» Instructions to follow: What you write should be an exact repeat of the lines from the one with "The width and" through the final line below, minus the pictures.

[Stored records]

************

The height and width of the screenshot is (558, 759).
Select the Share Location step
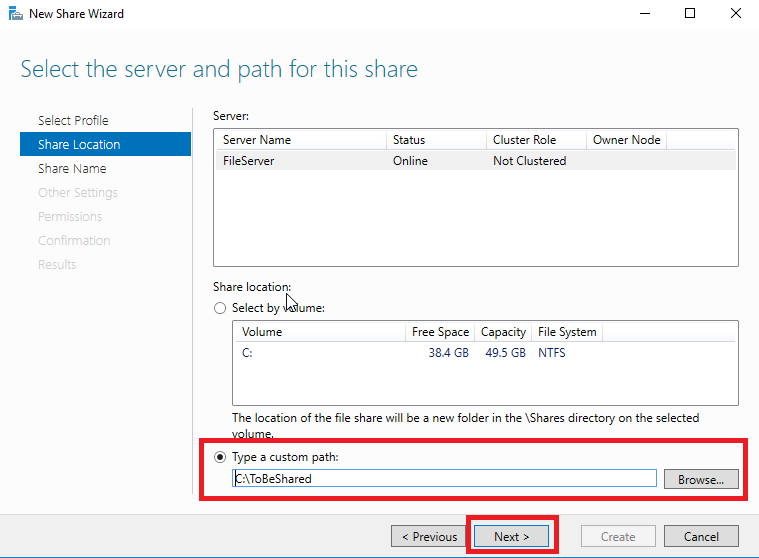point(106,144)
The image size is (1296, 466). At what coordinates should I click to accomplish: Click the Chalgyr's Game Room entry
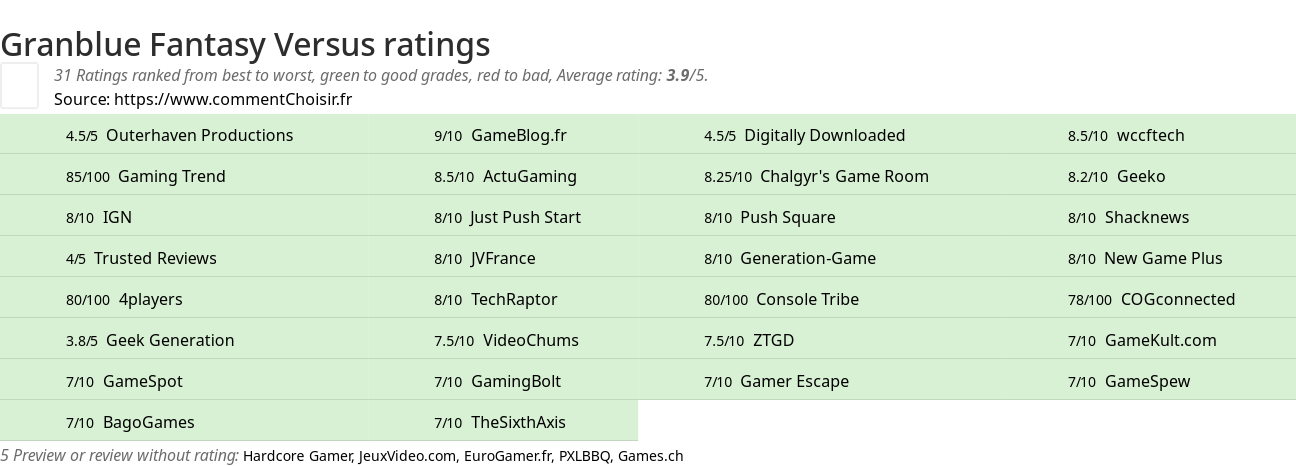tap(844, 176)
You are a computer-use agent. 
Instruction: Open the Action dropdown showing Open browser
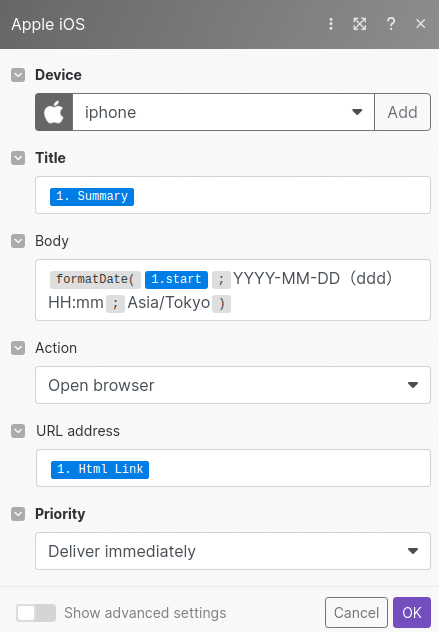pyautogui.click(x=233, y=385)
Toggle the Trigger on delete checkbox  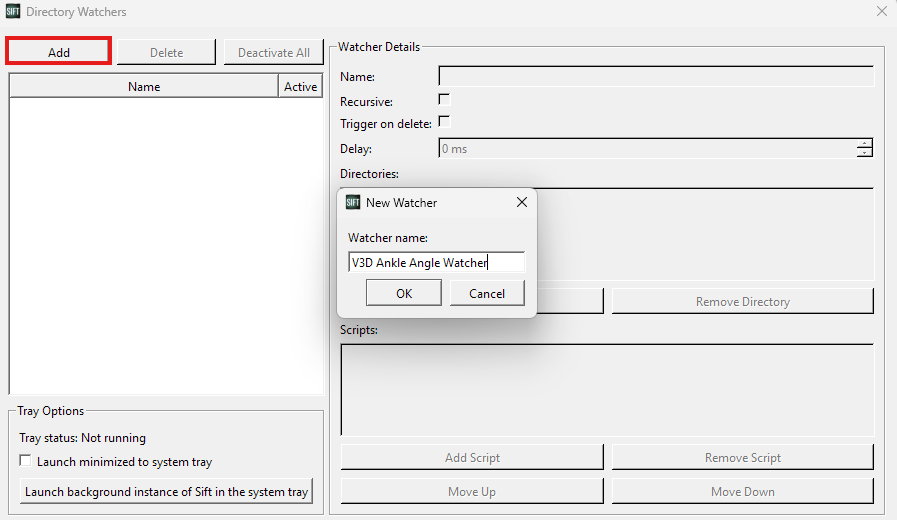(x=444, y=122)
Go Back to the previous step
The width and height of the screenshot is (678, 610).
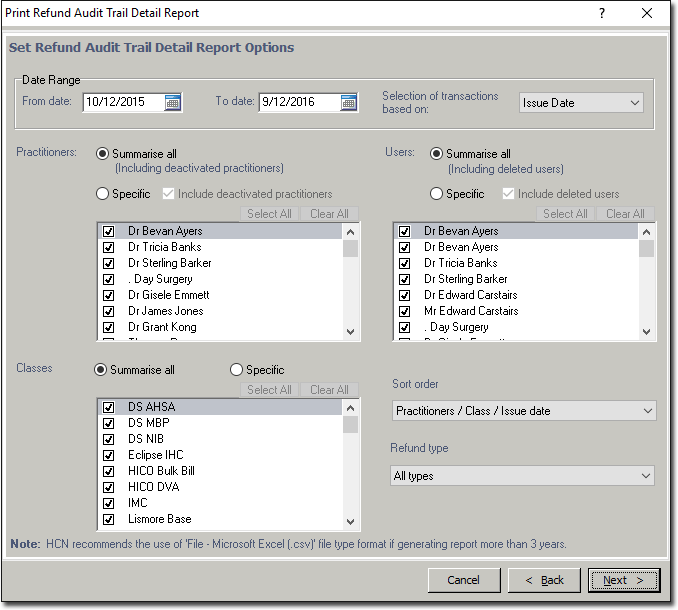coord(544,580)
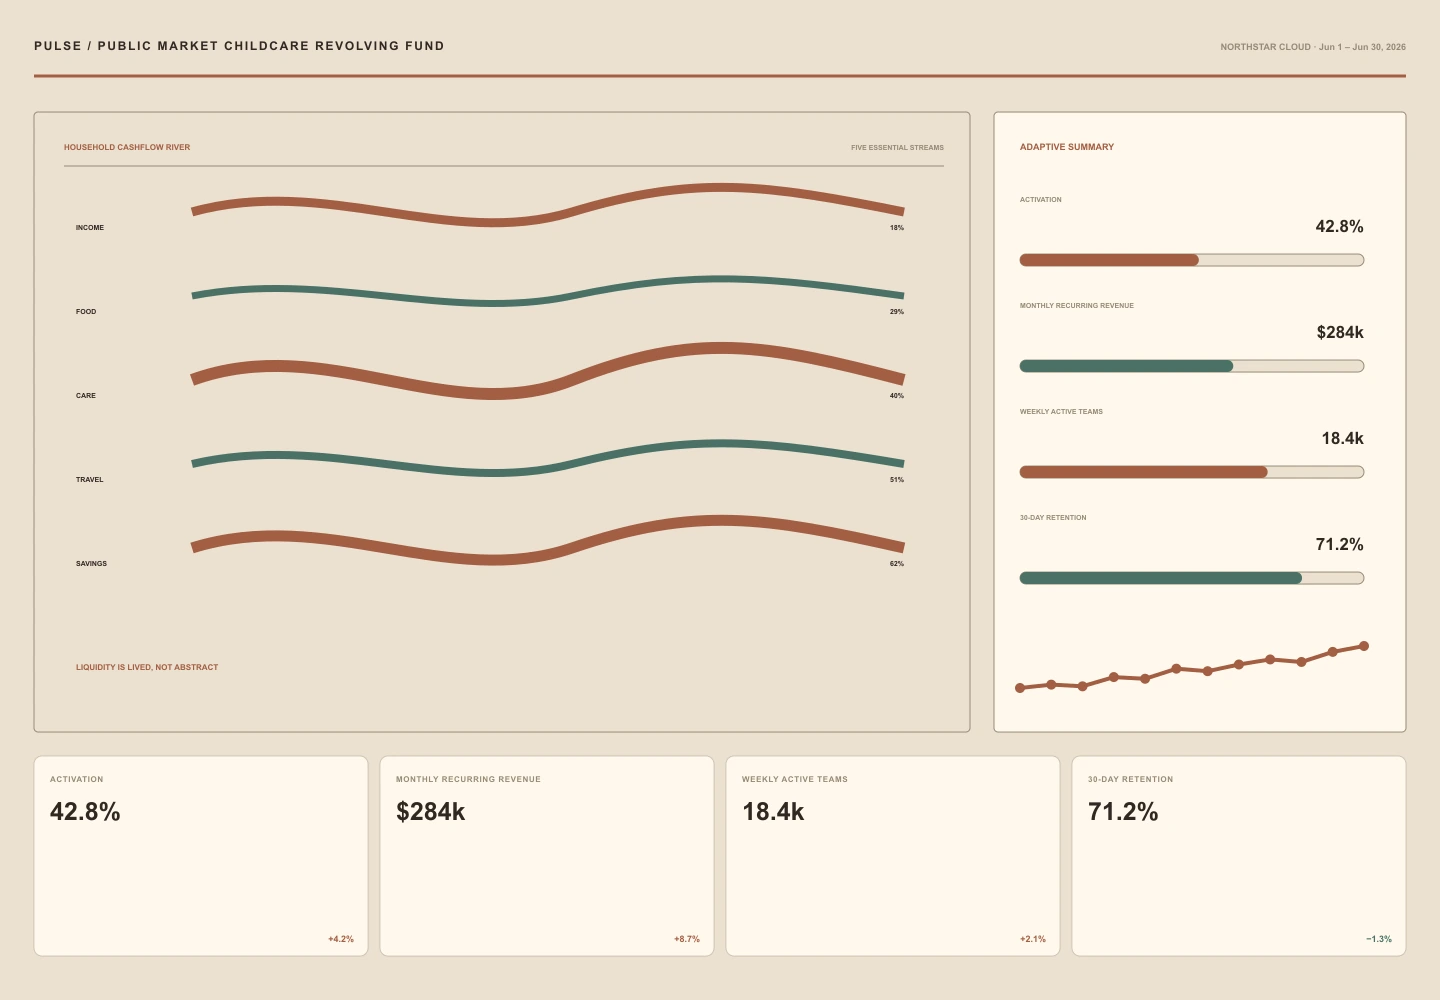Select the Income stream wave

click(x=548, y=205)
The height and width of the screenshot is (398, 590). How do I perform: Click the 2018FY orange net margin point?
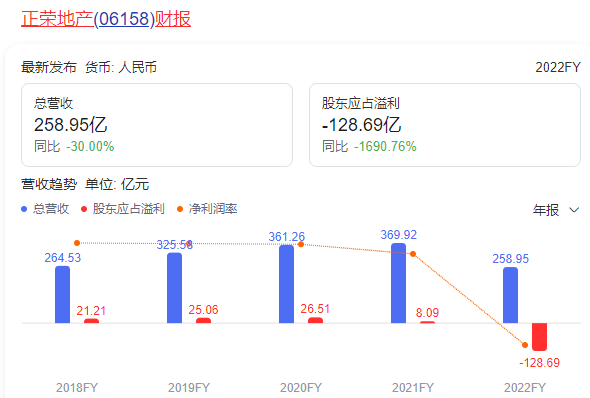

************

» Output:
The width and height of the screenshot is (678, 610).
coord(544,580)
Select the Income stream wave

click(x=548, y=205)
The height and width of the screenshot is (398, 590). How do I perform: Click the 2018FY orange net margin point?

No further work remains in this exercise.